The best part about short-format releases, such as miniseries/limited series, is that they don’t demand years of commitment.
Since they come with a complete package, there’s also no need to wonder what’s next and whether there’ll be a renewal or cancellation. While there are a few Netflix series that were originally conceived as a miniseries, only to be expanded eventually with unexpected renewals, those are few in number.
But now that Netflix has decided to welcome shows from streaming counterparts as well, here are four limited series you cannot keep your eyes off this week.
The four best limited series coming your way this week
Love & Death (Lesli Linka Glatter and Clark Johnson, 2023)
Love & Death is a biographical crime drama, originally aired on HBO Max, which landed on Netflix on December 1st. Starring Elizabeth Olsen, the limited series revolves around Candy Montgomery, a 1970s housewife from Texas, who initiates an extramarital affair with her neighbour, Allan Gore, which escalates in ways neither party imagined.
Although the affair initially concludes with Allan recoiling in an effort to look after his family, the controversy unfolds into a crime when his wife, Betty, goes to confront Candy about the affair, which could have potentially ended her dreams of a happy family once and for all. But the confrontation goes haywire when one of them takes a violent resort, completely leaving both families in a nightmare-esque procedure of investigation and trial.
The Staircase (Antonio Campos, 2022)
Like Love & Death, The Staircase is also a biographical crime drama, which revolves around author Michael Peterson, accused of killing his wife Kathleen, who was discovered dead at the bottom of a staircase in 2001. It serves as the updated continuation of the documentary series that began two decades earlier.
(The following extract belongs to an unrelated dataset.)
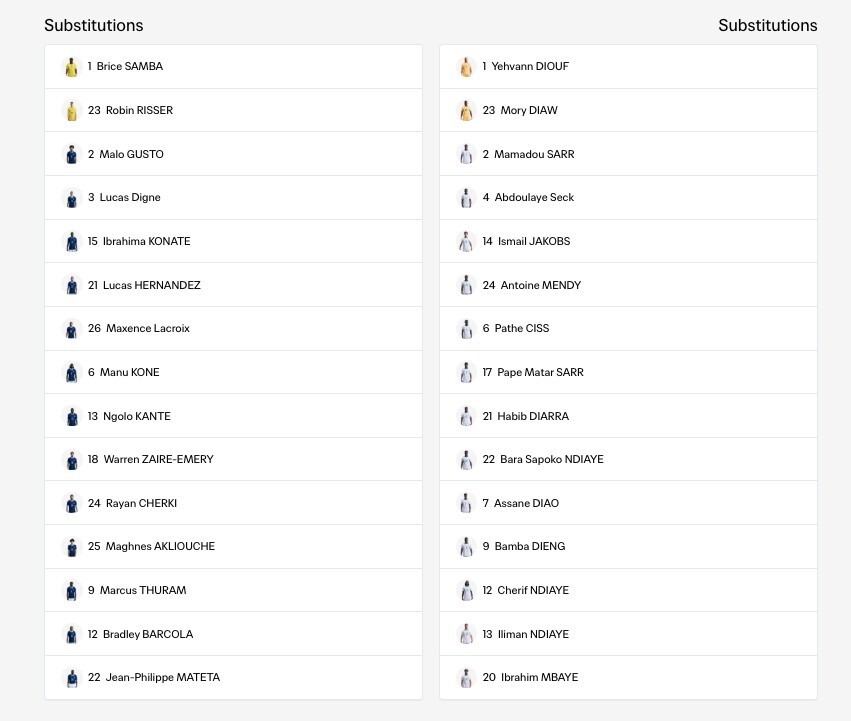The image size is (851, 721).
Task: Click Bamba DIENG's white kit avatar
Action: pos(466,547)
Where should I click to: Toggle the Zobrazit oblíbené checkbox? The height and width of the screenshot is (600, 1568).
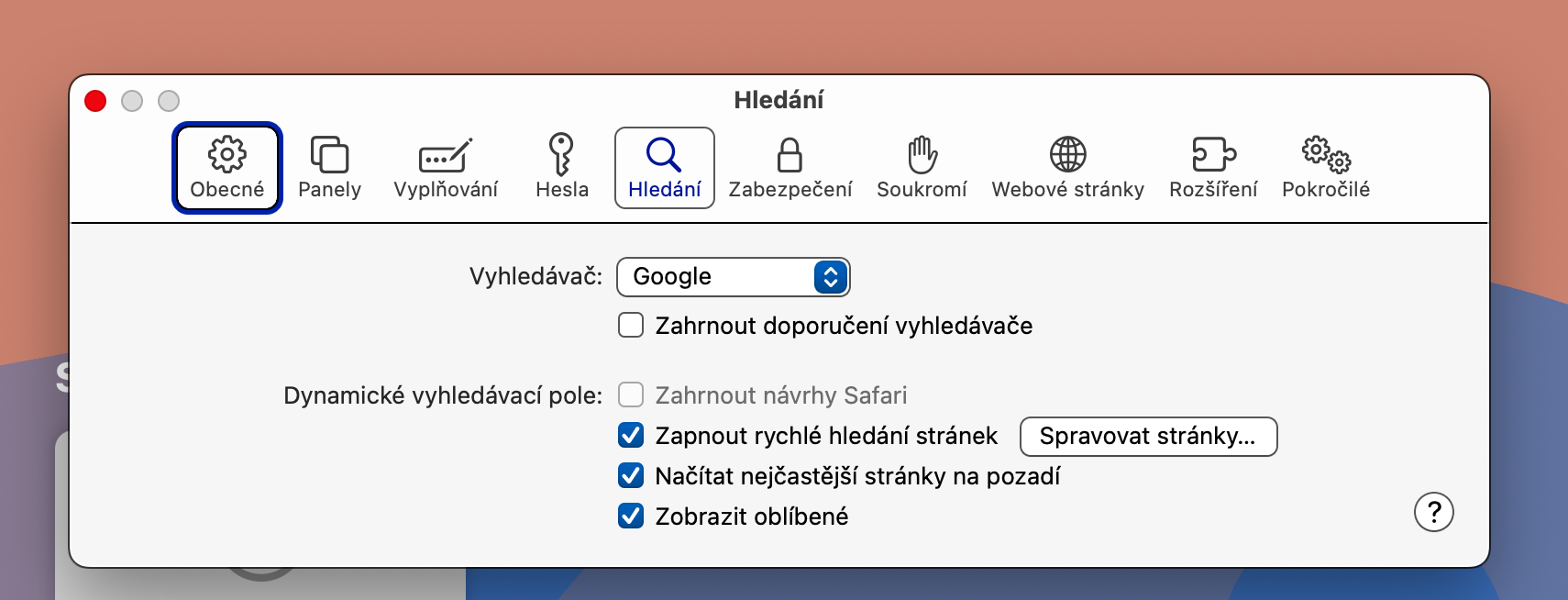click(631, 517)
The Staircase is adapted from a 2004 docuseries of the same name, which captures the ensuing investigation followed by a tedious 16-year legal battle. Through dramatisation, the miniseries examines the conflicting accounts of events, the true story, the influence of the media and documentary team on the case, along with features including the defence’s tactics, the prosecution, and the family’s reaction to the trial.
Dispatches from Elsewhere (Jason Segel, 2020)
Originally aired on AMC, Dispatches from Elsewhere is an American limited series which is about to land on Netflix on December 4th. Based on The Institute, a docufilm about the alternate reality game The Jejune Institute, the AMC series revolves around four ordinary people who are brought together by a chance encounter as they stumble across a city-spanning puzzle woven in equal parts mystery and intrigue.
Fascinated at once with the alternate reality game, they soon find themselves digging deeper, until the game sets a clear-sighted goal for the four: find the missing girl, Clara. While everyone gets hooked on the game as an escape from their mundane lives, the game soon begins to blur the line between fiction and reality.
Sicily Express (Salvatore Ficarra and Valentino Picone, 2025)
The limited series marathon finally ends with a title right from the home, Sicily Express. This is a holiday miniseries from Netflix, scheduled to be released on December 5th. The comedy series tells the story of two Sicilian nurses, who go the extra mile to maintain work-life balance as their jobs require them to be in Milan while their families reside in Sicily.
To their surprise, just a few days before Christmas, this hardworking duo comes across a magic portal in a dumpster that has the ability to transport them back to their families within seconds. But whether that’s a welcome discovery is actually for you to find.